My other favourite, Kris' too, is the Shawarma Meat. This meat will make you groan. It involves deep, throaty, rich chunks of well cooked meat, grilled with onion, sumac and lashed with splatterings of tahini that lends a beautiful sesamed moistness to the dryness of the meat. I can not explain the sheer brilliance of this dish other than to deem it as more than the sum of its parts. It's fully sick, cuzzz. Beyond belief, it must be in the way it's cooked, it has flavour sinking into flavour bouncing of flavour, head butting other flavours, fighting other flavours, twisting around inside upside down other flavours. I die every time. Order it, brace yourself. Like Vince, you probably won't be able to eat breakfast the next day, but it will be very well worth your whetted while.
The Samka Harah here is an okay version of one of my favourite Lebanese meals, baked fish with tahini, pine nuts and coriander. The sauce here is thick and spiced exactly as it should be, but I find the fish just a bit too fishy, I think they use a Perch, which I don't like to begin with. If you're a fishophile (like Tats or Troy McClure), the fish itself may not be quite up to scratch.But others should enjoy the richness of this, it's a very different way to eat fish, beautiful and rich, great for sharing.
Al Aseel has a no drinking policy, but a comically abundant selection of soft drinks more than makes up for it. Baffled diners stand for aeons of gobsmacked time before 4 fridges as they try to decide whether to coke, ginger beer, juice or lemon lime bitter. Some of us had three sodas during the meal to wash all the heaviness of the food down with. The Burping, although very UnEnglish, is highly inevitable.
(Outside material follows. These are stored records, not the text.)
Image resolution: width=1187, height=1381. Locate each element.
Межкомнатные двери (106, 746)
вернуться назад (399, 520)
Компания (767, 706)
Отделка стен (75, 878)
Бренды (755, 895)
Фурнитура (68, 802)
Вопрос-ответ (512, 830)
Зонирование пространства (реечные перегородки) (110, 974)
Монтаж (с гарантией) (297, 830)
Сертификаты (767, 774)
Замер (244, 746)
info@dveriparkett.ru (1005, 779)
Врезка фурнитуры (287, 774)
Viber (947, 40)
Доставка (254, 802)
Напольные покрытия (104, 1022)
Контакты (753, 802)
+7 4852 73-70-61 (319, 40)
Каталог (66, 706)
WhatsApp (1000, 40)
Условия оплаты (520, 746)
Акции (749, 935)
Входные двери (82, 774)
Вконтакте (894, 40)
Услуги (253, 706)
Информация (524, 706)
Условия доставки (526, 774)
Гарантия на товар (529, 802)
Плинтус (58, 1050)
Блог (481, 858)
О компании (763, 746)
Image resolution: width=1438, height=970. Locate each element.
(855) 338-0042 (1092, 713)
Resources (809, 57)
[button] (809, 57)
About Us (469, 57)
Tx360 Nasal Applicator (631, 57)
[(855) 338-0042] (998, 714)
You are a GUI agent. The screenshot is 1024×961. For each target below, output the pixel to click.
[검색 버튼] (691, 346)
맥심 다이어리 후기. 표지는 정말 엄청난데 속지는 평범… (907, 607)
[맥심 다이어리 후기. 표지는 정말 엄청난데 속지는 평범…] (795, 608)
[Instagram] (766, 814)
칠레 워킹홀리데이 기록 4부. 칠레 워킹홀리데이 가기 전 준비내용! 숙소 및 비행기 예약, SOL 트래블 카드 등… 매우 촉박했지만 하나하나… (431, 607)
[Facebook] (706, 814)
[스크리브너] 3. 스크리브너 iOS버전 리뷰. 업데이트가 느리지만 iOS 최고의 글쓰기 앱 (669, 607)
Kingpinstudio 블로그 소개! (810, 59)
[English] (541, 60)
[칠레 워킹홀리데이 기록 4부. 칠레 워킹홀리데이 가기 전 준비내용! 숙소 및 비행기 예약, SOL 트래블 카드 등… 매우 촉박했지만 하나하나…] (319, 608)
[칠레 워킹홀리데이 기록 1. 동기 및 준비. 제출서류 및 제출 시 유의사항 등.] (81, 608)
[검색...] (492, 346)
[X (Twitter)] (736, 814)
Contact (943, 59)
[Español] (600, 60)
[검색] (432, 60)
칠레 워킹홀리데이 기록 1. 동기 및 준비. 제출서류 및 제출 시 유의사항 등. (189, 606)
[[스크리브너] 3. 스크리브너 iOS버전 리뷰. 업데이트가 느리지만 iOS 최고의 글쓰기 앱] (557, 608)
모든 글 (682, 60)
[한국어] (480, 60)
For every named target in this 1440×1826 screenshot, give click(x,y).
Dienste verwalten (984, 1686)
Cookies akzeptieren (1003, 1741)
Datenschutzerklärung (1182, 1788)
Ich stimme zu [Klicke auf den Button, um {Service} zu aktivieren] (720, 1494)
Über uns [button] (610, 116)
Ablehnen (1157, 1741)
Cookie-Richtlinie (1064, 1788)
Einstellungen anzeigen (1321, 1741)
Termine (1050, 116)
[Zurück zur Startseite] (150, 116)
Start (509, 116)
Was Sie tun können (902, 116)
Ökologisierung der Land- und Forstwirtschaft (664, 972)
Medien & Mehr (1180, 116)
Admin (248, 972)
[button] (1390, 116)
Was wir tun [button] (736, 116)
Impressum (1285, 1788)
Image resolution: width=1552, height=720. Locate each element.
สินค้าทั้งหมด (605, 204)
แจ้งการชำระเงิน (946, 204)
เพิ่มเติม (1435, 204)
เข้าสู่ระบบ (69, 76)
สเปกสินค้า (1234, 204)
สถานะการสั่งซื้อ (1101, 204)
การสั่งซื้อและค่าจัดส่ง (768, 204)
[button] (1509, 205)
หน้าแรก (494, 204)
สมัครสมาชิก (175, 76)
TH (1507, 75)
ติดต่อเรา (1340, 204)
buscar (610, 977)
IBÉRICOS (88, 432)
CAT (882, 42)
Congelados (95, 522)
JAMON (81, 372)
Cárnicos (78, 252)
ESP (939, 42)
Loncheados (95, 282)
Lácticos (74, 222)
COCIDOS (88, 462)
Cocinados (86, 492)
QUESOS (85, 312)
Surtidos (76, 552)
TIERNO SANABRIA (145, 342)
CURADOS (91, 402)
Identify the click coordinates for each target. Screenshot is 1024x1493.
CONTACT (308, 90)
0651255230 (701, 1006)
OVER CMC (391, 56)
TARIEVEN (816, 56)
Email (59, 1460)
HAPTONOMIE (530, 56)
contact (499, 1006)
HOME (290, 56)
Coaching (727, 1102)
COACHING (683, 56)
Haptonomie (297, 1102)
12 people eating to the point of abandon still could not demolish 1/3 of what was put down in front of us, and therein lies the crisis. Do you wait a few minutes and slay into a bit more, pacing yourself and getting there in the very eventual end? Do you ask a kind, darting waiter for 3 or 4 of the huge tinfoil take away boxes they have, to fill up as high as you can yourself with the stomach defying remnants of an excessively laid table? I personally like my boyfriend's approach of taking the food beyond the alimentary realm and discovering cute and comic alternatives for its use, such as fake meat eyes, but I am biased when it comes to Dan and his wonderful ways.
Still a cheap meal for how much you get, Old Schoolers reminisce about the days when it was even cheaper. They cook, They cater, They take away. Try it, at least one, and fast for several days, or as may be the case, weeks.
Al Aseel happens at Shop 4/173 Waterloo Road, Greenacre, Ph 9758 6744 to book, and book you should on any crazy busy night.
So good it hurts. Thanks to everyone for a debilitating dinner, especially Emma R, cause she's from Cronulla, and she's a total riot.